Drug delivery innovation: Multifunctional system based on switchable peptide-stabilized emulsions

A new study led by Prof. Meital Reches of the Hebrew University with Mr. Daniel Boas, a Ph.D. student in her group and team of collaborators, has pioneered a new drug delivery system centered on switchable peptide-stabilized emulsions.

This innovation holds the promise of transforming drug delivery by allowing the simultaneous transport of both water-soluble and water-insoluble compounds within a single carrier, overcoming previous limitations in conventional methods. The findings are published in the journal Chem.

Traditionally, emulsions have served as reliable carriers for drug delivery, but their efficacy was hindered by the inability to encapsulate both types of drugs within the same vehicle. Prof. Reches' team tackled this challenge by devising a short peptide composed of only four amino acids, capable of stabilizing emulsions and accommodating both hydrophilic and hydrophobic compounds.

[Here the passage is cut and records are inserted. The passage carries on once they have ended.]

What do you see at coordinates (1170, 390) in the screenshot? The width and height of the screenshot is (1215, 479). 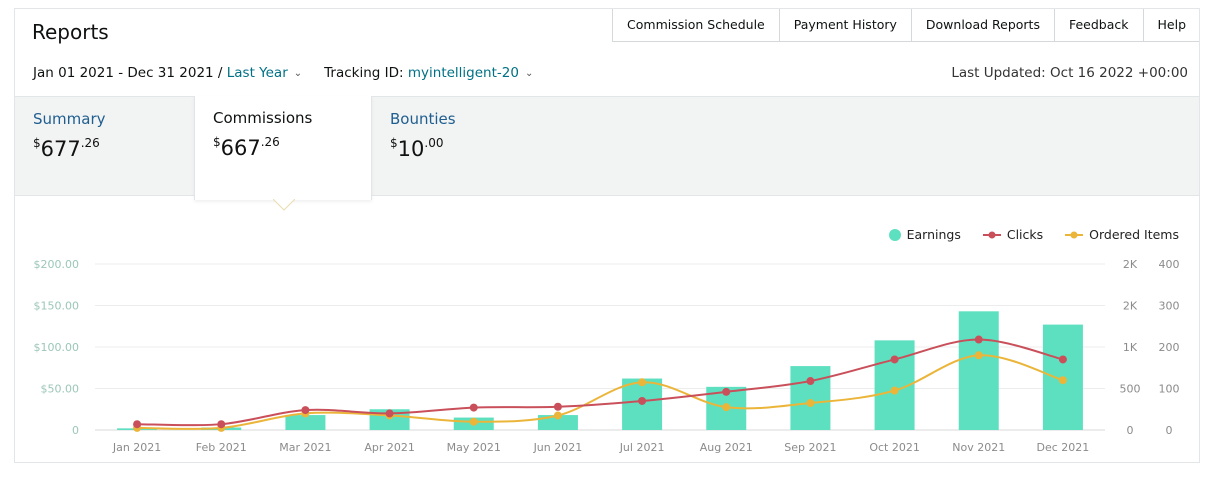 I see `ordered-axis-tick: 100` at bounding box center [1170, 390].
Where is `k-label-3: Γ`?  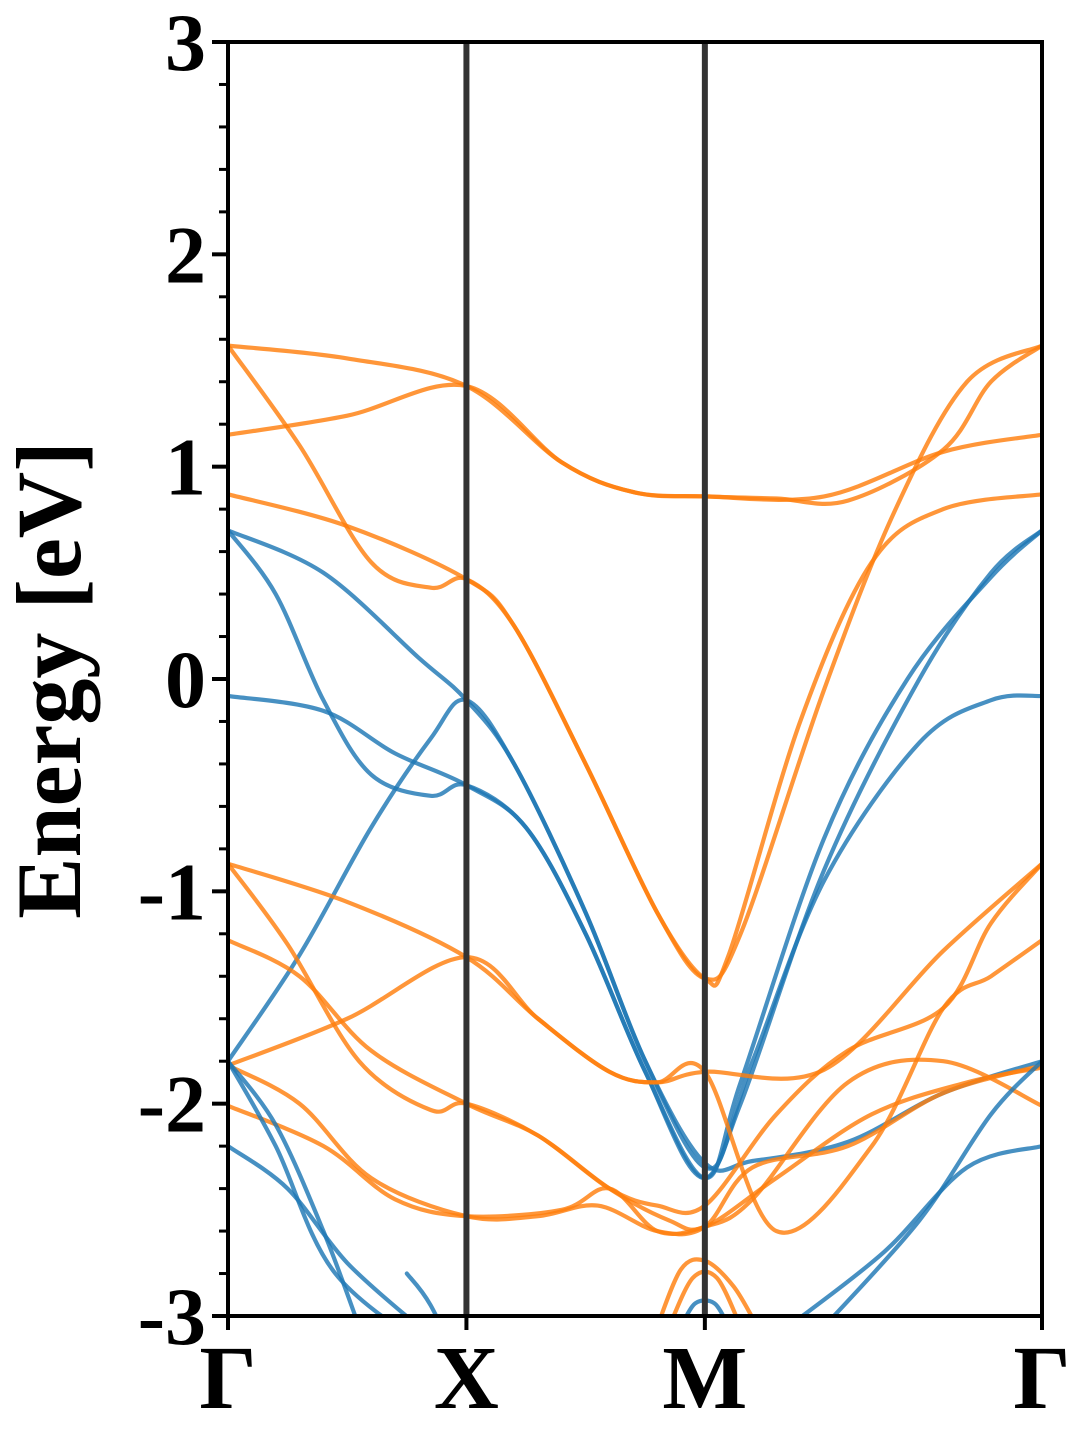 k-label-3: Γ is located at coordinates (1042, 1378).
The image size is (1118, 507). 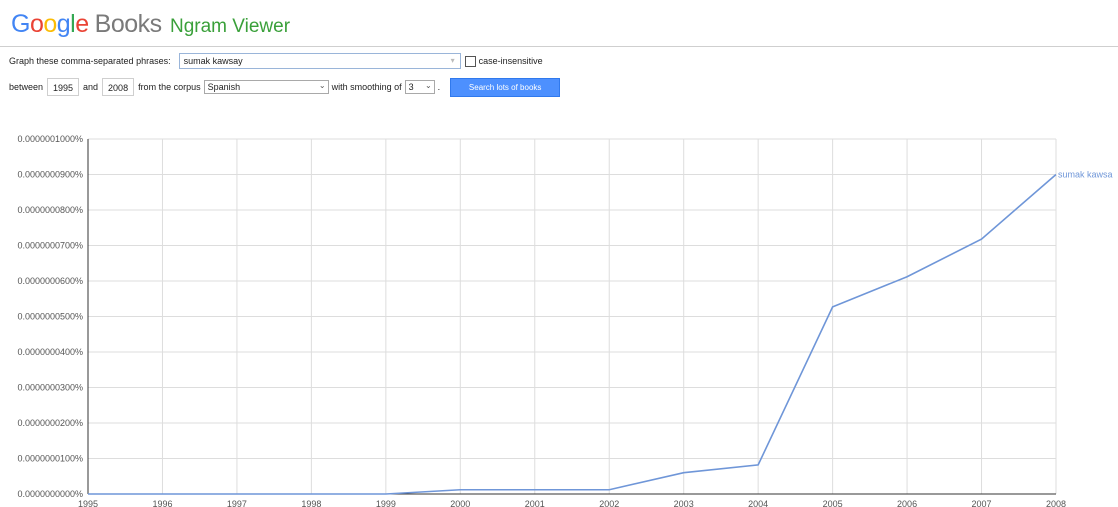 I want to click on x-tick-label: 2002, so click(x=609, y=503).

The heart of this innovation lies in the peptide's remarkable ability to alter its shape upon binding specific metal ions, transforming from hydrophilic to amphiphilic. This molecular metamorphosis not only stabilizes emulsions containing water-insoluble drugs but also facilitates the delivery of water-soluble metal ions attached to the peptide.

In simpler terms, the peptide can adjust its form when it binds to certain metal ions, allowing it to adhere to both water and fat, thereby maintaining the stability of the drug mixture. Additionally, it can transport metal ions that dissolve in water.

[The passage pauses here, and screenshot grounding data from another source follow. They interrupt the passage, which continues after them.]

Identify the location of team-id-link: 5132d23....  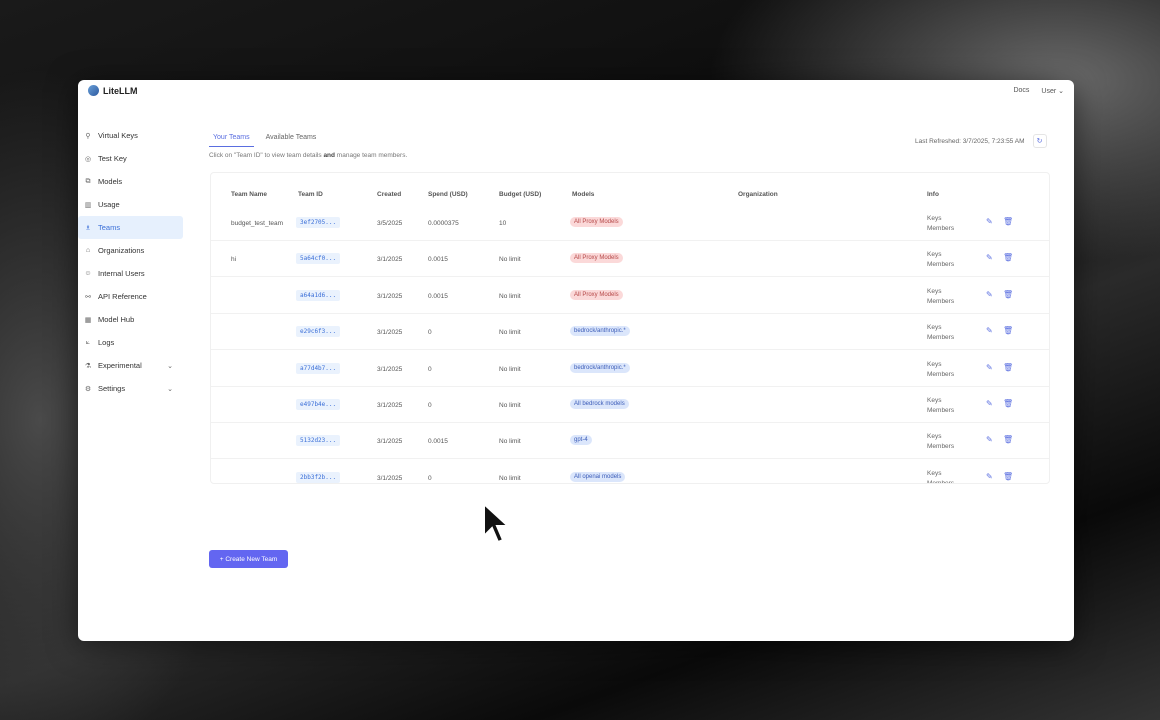
(318, 441).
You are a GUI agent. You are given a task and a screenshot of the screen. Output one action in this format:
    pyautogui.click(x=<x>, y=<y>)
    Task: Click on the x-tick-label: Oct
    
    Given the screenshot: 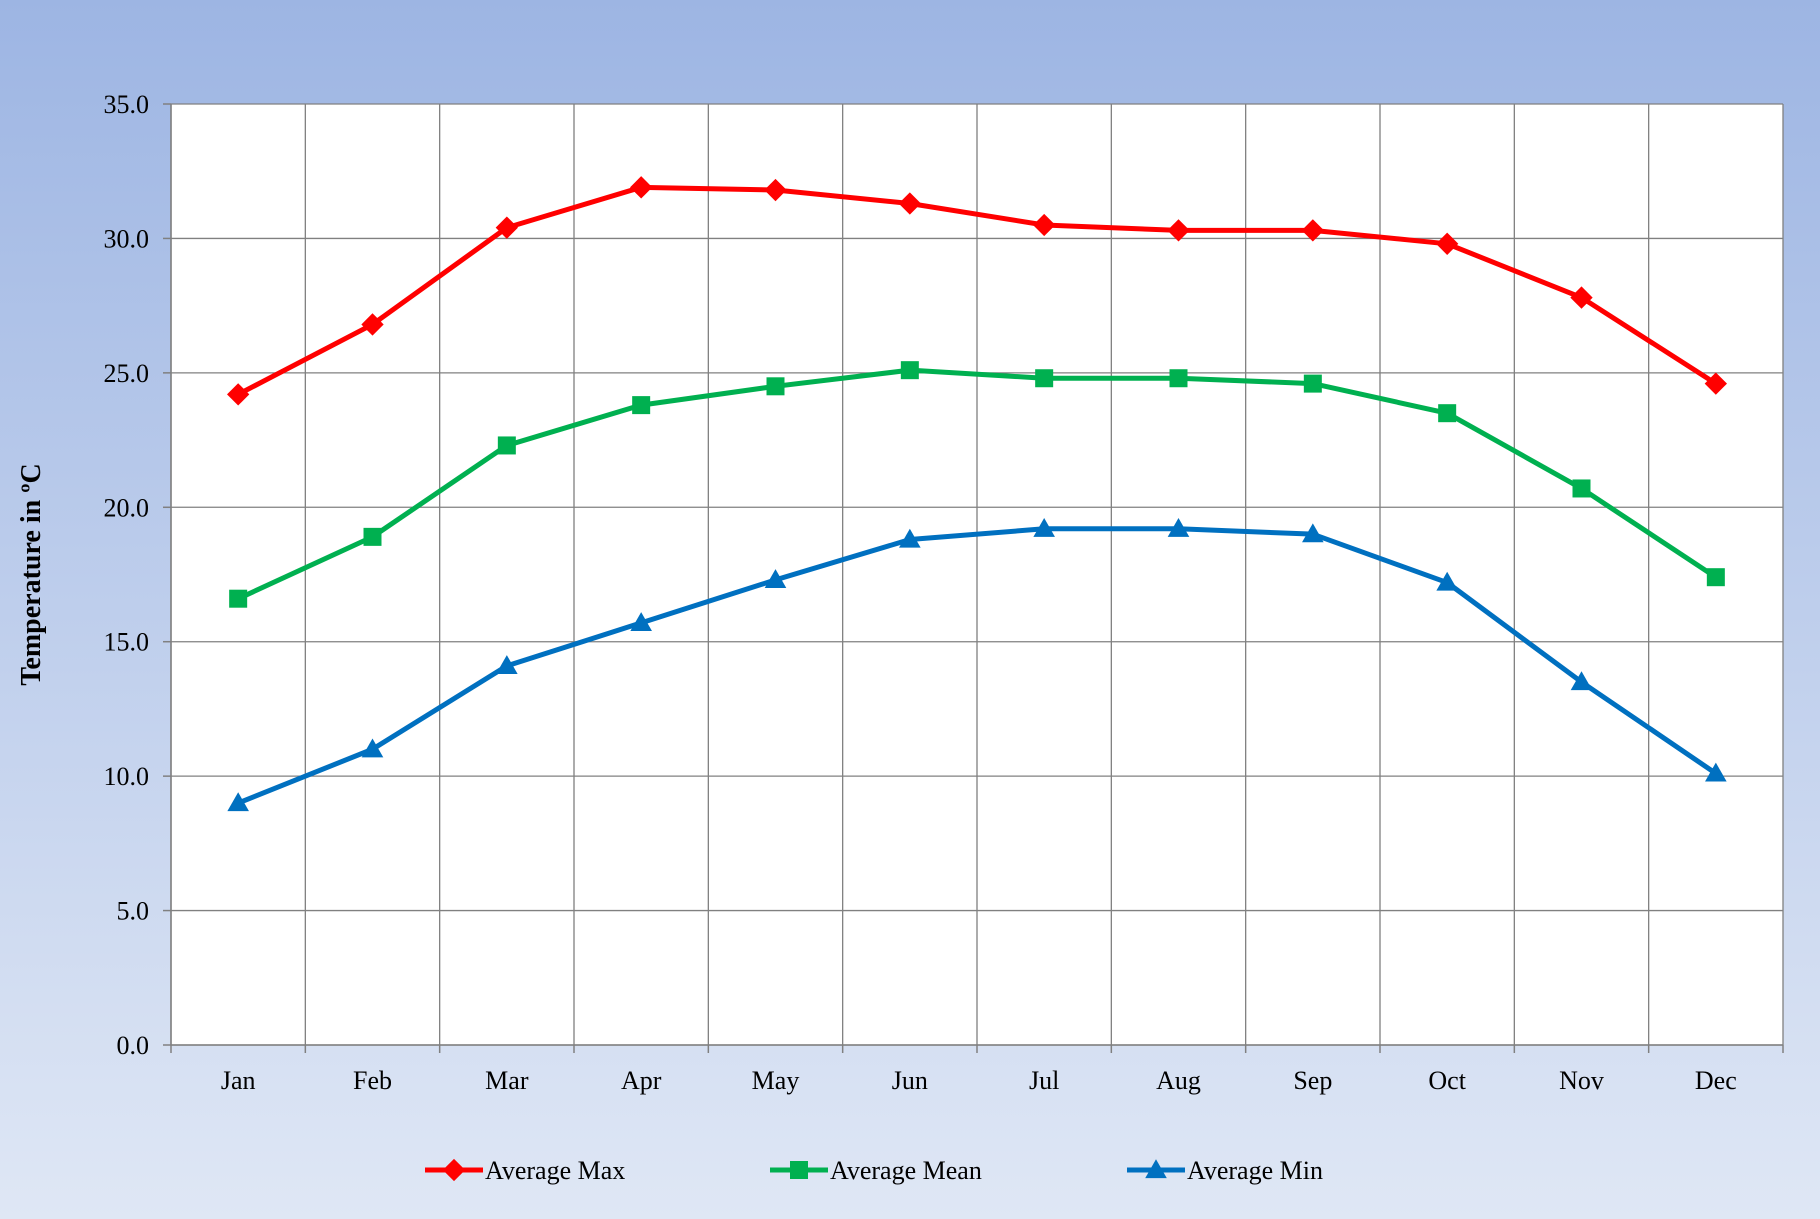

To understand the workings of these emulsions, researchers utilized sophisticated techniques such as spectroscopy, NMR, and molecular dynamics. Their investigations revealed that the stability of these emulsions stems from bonds between histidine and metal, which can be reversible under low pH conditions, such as those found in tumor cells, thereby releasing drugs precisely where needed.

Early trials involving paclitaxel-loaded emulsions have yielded encouraging results, demonstrating significant efficacy against cancer cells. Moreover, this versatile system offers more than just drug delivery—it can be tailored with various features, opening up avenues for novel applications and benefits.